For additional information:
Cash, Johnny. Cash: The Autobiography. San Francisco: Harper San Francisco, 1997.

Hawkins, Van. A New Deal in Dyess: The Depression Era Agricultural Resettlement Colony in Arkansas. Expanded ed. Jonesboro, AR: Writers Bloc, 2020.

Henson, Everett Dewey. “Memories of Dyess Colony.” Delta Historical Review 2 (Summer 1990): 3–21.

Historic Dyess Colony: Boyhood Home of Johnny Cash. http://dyesscash.astate.edu/ (accessed May 28, 2022).

Holley, Donald. “Trouble in Paradise: Dyess Colony and Arkansas Politics.” Arkansas Historical Quarterly 32 (Autumn 1973): 203–216.

———. Uncle Sam’s Farmers: The New Deal Communities in the Lower Mississippi Valley. Urbana: University of Illinois Press, 1975.

Moufdi, Ismail. “Comparing and Contrasting the Construction of Identity by Residents of Dyess Colony and the Rohwer Resettlement Camp.” PhD diss., Arkansas State University, 2021.

Pittman, Dan W. “The Founding of Dyess Colony.” Arkansas Historical Quarterly 29 (Winter 1970): 313–326.

Smith, Fred C. Trouble in Goshen: Plain Folk, Roosevelt, Jesus, and Marx in the Great Depression South. Jackson: University Press of Mississippi, 2014.

Woodward, Colin Edward. Country Boy: The Roots of Johnny Cash.

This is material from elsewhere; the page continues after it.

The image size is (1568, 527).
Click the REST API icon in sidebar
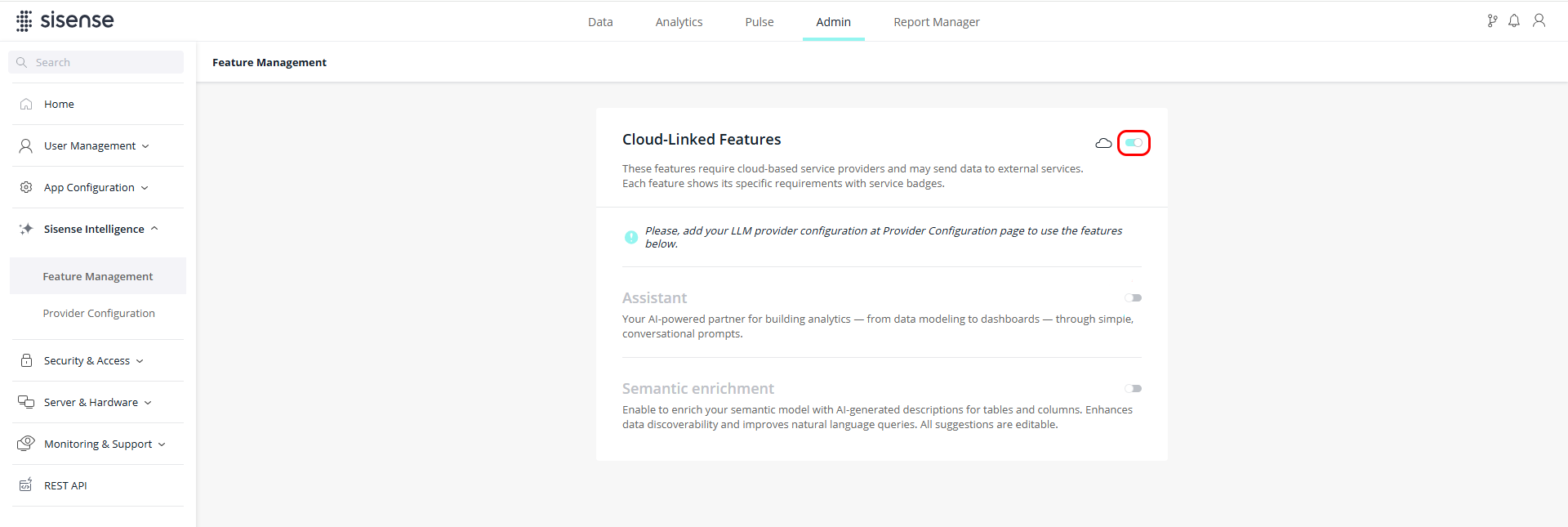click(x=26, y=485)
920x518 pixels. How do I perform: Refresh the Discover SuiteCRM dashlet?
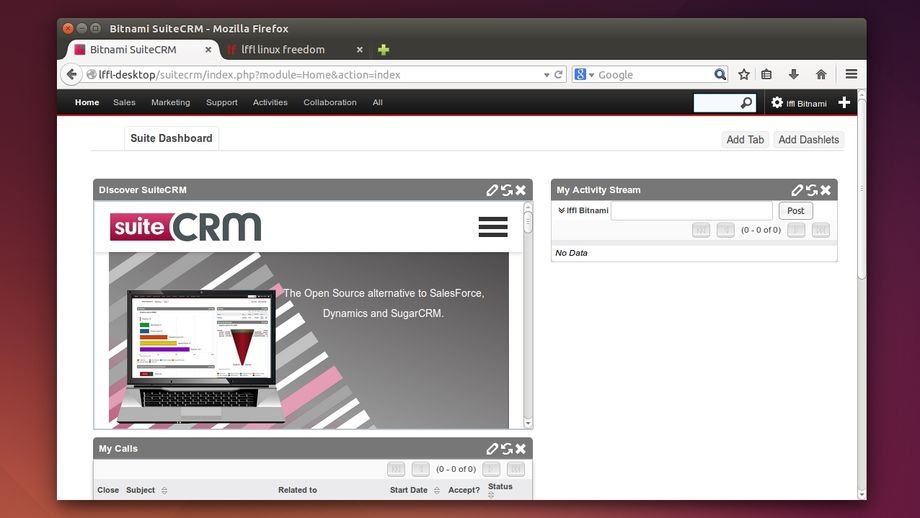click(507, 190)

Fayetteville: University of Arkansas Press, 2022.

Nancy Hendricks
Arkansas State University

Comments

    I had the honor of visiting Dyess on November 25, 2022. The history of this community is very interesting. People now days couldn’t survive if they had to work as hard as these farmers worked. I know they had a tough life, but it almost sounds magical when you think of how the families worked so hard yet had so many wonderful memories. I hope to return next year with my family.

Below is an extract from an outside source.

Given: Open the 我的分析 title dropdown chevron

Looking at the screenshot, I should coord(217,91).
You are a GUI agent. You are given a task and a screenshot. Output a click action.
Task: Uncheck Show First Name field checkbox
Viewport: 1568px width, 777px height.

    Becky Hinerman Moundsville, WV

    My grandparents, Cora and Lawrence Gordey, were relocated to Dyess Colony during the hard times of the Depression. With seven children to house, feed, and clothe, their lives were not easy. My mother, Earlyne Gordey, attended school at Dyess, as did her brothers, Malcomb, H. V., Eddyce, and his twin sister, Eddye. My mother died in 1963 in Fort Smith, and only one of the seven children of the Gordey clan is alive today. My uncle Mac, or Malcomb, died on February 27, 2008, in Fort Smith. The surviving uncle, Bill Gordey, lives in Greenwood, Arkansas. As children growing up, we were fascinated to know some of the antics of these kids in Dyess, but we were more fascinated with the story of Rosie, our grandmother’s pet raccoon, who was treated as one of the children. She ate at the table, washing her food in a special little dish, and basically had the run of the house. I guess when you have seven children, what is one more? The tragic ending of the story is that when they were moved out because of the flood, Rosie was left behind, and when they returned to get their household goods, sweet Rosie was found dead. This story would always reduce us to tears. We also were fascinated that our uncles knew the Cash brothers, and we would beg for stories about Johnny Cash in particular, although it seems they told more stories about some of the others in the Cash family. Many in our family have visited the colony or the city of Dyess. I would like to make a trip there when time permits.

    Donna A. Miller

    I was raised at Dyess Colony. My parents, Hersh Henson and Nancy Kinder, moved to Dyess in 1936. Mother left Dyess in 1961. My wife’s parents left in 1989. I have been gathering material on the beginning of Dyess for years, and I have a private website DYESS COLONY by MyFamily.com. I have material from the beginning and for as long as it was in government control on my website. I am in contact with people who grew up at Dyess and who visited their grandparents at Dyess. I hope to publish a book about Dyess. I am very proud that my parents were chosen to be a part of Dyess. To come to Dyess, you had to live in Arkansas, be in good health, be a married couple, be of good moral character, be on some kind of government relief program, have a farming background, and be poor.

    Everett Henson

    This is truly the best article that I have read about Dyess, Arkansas. My grandparents are one of the original families of Dyess. This article is as close to the stories that have been passed down in my family as I’ve seen. Thank you for the work that you have done. I am the daughter of J. E. Huff.